Artigo de Euripedes Alcantara | Jornalista. CEO na Inner Voice Comunicação. Foi diretor da revista Veja por 12 anos e correspondente em Nova York.
Calejado e (quase) sempre do lado do bom senso, Martin Wolf, colunista do jornal inglês Financial Times, chegou à seguinte e grave conclusão ao comentar o artigo de outubro passado em que os economistas de Harvard David Cutler e Larry Summers calculam em 16 trilhões de dólares o custo da epidemia de Covid-19 só nos Estados Unidos:
“A Covid-19 foi um choque econômico mais devastador do que os economistas esperavam. Esta é uma grande lição. Uma próxima doença ainda mais virulenta é perfeitamente concebível. Na próxima vez, devemos suprimir a doença muito mais rapidamente. Muitos tagarelam a respeito da liberdade. Mas a segurança das pessoas deve permanecer a lei suprema da política agora e para sempre.”
Esperamos que tenha sido apenas um momento de invigilância retórica, mas Wolf colocou um preço na liberdade: 16 trilhões de dólares, ou, para os Estados Unidos, o equivalente a um terço do PIB. Extrapolando para o mundo, aceitando-se que, proporcionamente, todos os países viram escoar dois terços do PIB sob o ataque da Covid-19, então ficamos combinados que, para evitar perder 65 trilhões de dólares, aceitamos parar de “tagarelar” sobre a liberdade já que, segundo Wolf, “a segurança das pessoas é a nova lei suprema da política.”
Em bom inglês, we beg to differ, pois a humanidade já enfrentou desafios bem piores do que o novo coronavírus sem se arruinar economicamente e sem colocar a liberdade sobre o pano verde – aliás, o que abriu a porta para o atual ciclo de progresso material do mundo foi a vitória do Ocidente na luta pela liberdade contra os coletivismos incontrastáveis propostos pelo nazismo, o fascismo e o comunismo.
A narrativa do sacrifício da liberdade agora, em benefício de algum inefável bem coletivo futuro, está se tornando perigosamente difundida.
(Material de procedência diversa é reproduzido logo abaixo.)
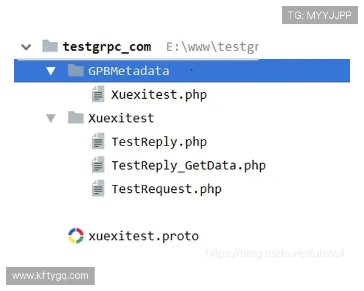
Task: Collapse the GPBMetadata folder arrow
Action: point(51,71)
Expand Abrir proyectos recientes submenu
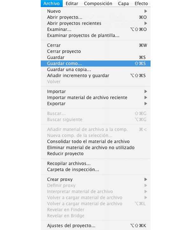The height and width of the screenshot is (230, 191). 145,23
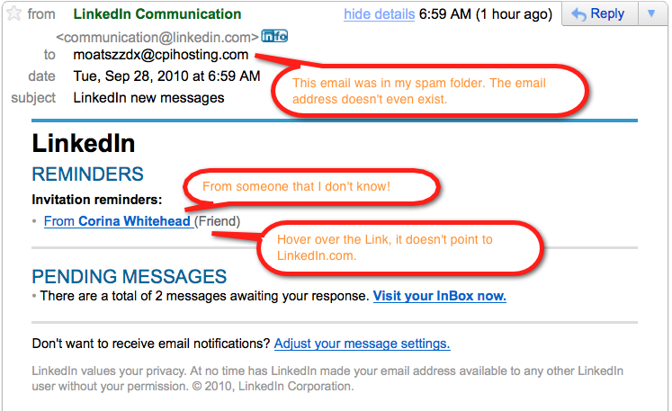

Se notarmos bem, diminuir a liberdade faz parte da maioria das soluções apontadas para qualquer dos grandes desequilíbrios globais que nos assolam nesse primeiro quarto do século XXI – da pandemia de Covid-19 à desigualdade socioeconômica; do aquecimento global à extinção das espécies; das imigrações à insegurança alimentar. Em todas essas questões sempre aparecem, com ênfases variadas, a ideia de que alguém precisa aceitar sem “tagarelar” a autoridade de alguma entidade iluminada superior que vai apontar o caminho glorioso a ser seguido por todos.
Interessante notar que Cutler e Larry Summers não compram a narrativa da diminuição das liberdades, nem quando substituem o custo monetário trazido pela pandemia de Covid-19 pelo número de mortes que ela provocou. Eles enfatizam a necessidade de se manter alta e permanente a vigilância mesmo depois de vencida essa guerra global contra a Covid-19. Sugerem que continuem os “investimentos feitos em testes, o rastreamento de contato e isolamento dos contaminados”.
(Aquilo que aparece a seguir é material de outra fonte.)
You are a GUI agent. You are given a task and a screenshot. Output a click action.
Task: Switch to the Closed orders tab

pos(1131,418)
Obviamente, não defendemos o laissez-faire ou a anarquia quando apontamos com preocupação a leveza de alma com que se apresenta o sacrifício da liberdade como parte da solução dos problemas globais. O princípio consagrado de que a liberdade de cada um termina quando começa a do outro é o que nos trouxe até aqui na caminhada evolutiva da humanidade. É o princípio que nos levará adiante.
Quando alguém é paciente e ao mesmo tempo vetor de uma doença contagiosa grave, sua liberdade individual de contaminar o próximo precisa ser alvo de vigilância e controle. Há mais de um século, em 1905, a Suprema Corte americana em Jacobson v. Massachusetts, decidiu sobre a obrigatoriedade das vacinas sob o argumento de que “a compulsão de introduzir doenças em um sistema saudável é uma violação da liberdade”.
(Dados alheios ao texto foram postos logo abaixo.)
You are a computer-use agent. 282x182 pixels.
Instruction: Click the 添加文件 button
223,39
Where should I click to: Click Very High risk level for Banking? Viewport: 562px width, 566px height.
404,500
A convivência livre em uma sociedade aberta pressupõe regras. Viver a liberdade possível entre as muralhas da sociedade é uma opção que precisa ser livre e individual — a única outra, como disse Hobbes, é uma vida “solitária, pobre, degradante, brutal e curta.” Ou seja, só existe liberdade com obediência a regras. Isso é totalmente diferente da submissão cega à “tirania da maioria”, que exasperava John Stuart Mill, hoje transmutada em “tirania do consenso”.
O ideal seria também que tagarelar sobre liberdade não seja confundido com a irracionalidade ruídosa de trumpistas e bolsonaristas quando contrariados em seus delírios. Até porque a lei suprema da política precisa continuar sendo a liberdade.